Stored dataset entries
[BEGIN]

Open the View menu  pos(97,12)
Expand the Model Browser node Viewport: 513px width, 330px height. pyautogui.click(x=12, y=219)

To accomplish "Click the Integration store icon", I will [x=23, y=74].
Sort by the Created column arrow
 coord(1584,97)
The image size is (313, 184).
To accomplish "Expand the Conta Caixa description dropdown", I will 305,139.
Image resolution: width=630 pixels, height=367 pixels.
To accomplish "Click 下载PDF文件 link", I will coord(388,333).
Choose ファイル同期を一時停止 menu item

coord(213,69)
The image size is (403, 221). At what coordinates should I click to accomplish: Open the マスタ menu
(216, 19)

[END]
[BEGIN]

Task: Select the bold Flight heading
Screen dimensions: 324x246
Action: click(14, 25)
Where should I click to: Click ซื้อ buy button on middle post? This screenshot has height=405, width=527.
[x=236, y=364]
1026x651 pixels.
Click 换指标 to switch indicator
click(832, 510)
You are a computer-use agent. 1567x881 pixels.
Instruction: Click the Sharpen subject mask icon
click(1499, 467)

[END]

WORK TO COMPLETE
Please return every line from the entries above that contains the word "size".

EXERCISE RESULT
The image size is (313, 184).
The image size is (403, 221). At what coordinates should I click to accomplish: Open the マスタ menu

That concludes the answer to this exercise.